On June 13, 1966, the Supreme Court ruled in Miranda v. Arizona that criminal suspects must be informed of their constitutional rights before questioning by police. Here are 5 things you need to know about the Miranda rights...
When a Miranda Warning Is Used A Miranda warning is only used if the individual is under arrest or in the custody of the police and will be questioned. Whatever that individual says, whether to an officer or investigator before being taken into custody, is admissible in a court of law. This includes interviews and conversations that are either at a home or crime scene or when the person is free to leave at any time.
Miranda Rights Did Not Help the Person They Were Named After Ernesto Miranda was a man with a long criminal history, who was arrested as a suspect in a rape and robbery case and signed a confession after two hours of being interrogated by police. He was convicted, but the case ended up in the Supreme Court, where it was overturned because Miranda was unaware of his rights. He was re-tried in the case, found guilty and sentenced to prison for up to 30 years, but died four years after his parole in a bar fight.

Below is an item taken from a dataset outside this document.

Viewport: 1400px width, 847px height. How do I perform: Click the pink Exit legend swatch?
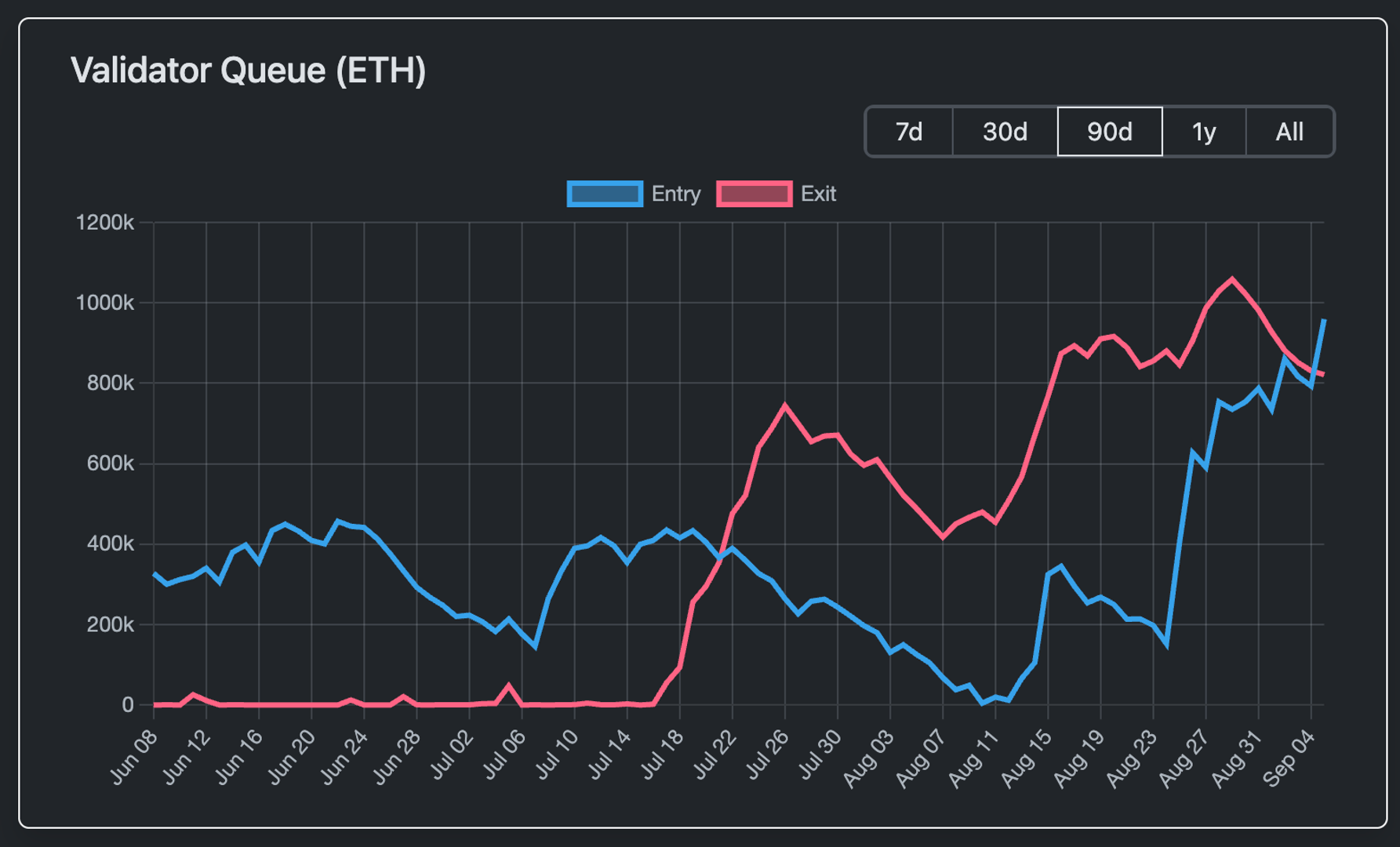tap(755, 194)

Deaf Persons Are Not Given a Miranda Warning Police are told not to question deaf suspects until they have a lawyer and that person is present for the questioning. No option is given for using a Miranda warning that is written out or lip-reading because both depend on the person’s ability to read and understand. Because there are several technical and legal terms that are difficult to express in sign language, the Department of Justice recommends waiting for a lawyer to show up.
Confession Rates May Be Lower Because of Miranda The conviction rate of suspects is not agreed upon by legal experts, but some studies show a lower rate of self-incrimination and confession since Miranda rights began. In Pittsburgh, the rate of confessions dropped to 32.3 percent from 48.5 percent in a matter of months after Miranda was required, while in Manhattan, confessions dropped to 14.5 percent from 49 percent only six months previously.
Miranda Rights Don't Apply To Simple Traffic Stops Police officers don’t read Miranda rights during traffic stops, even though they do question drivers. In Berkemer v. McCarty (1984)—in which an Ohio man fought his DUI arrest on the grounds that the officer did not Mirandize him during the stop, the Supreme Court ruled that advisement of rights only applied when a suspect was in police custody.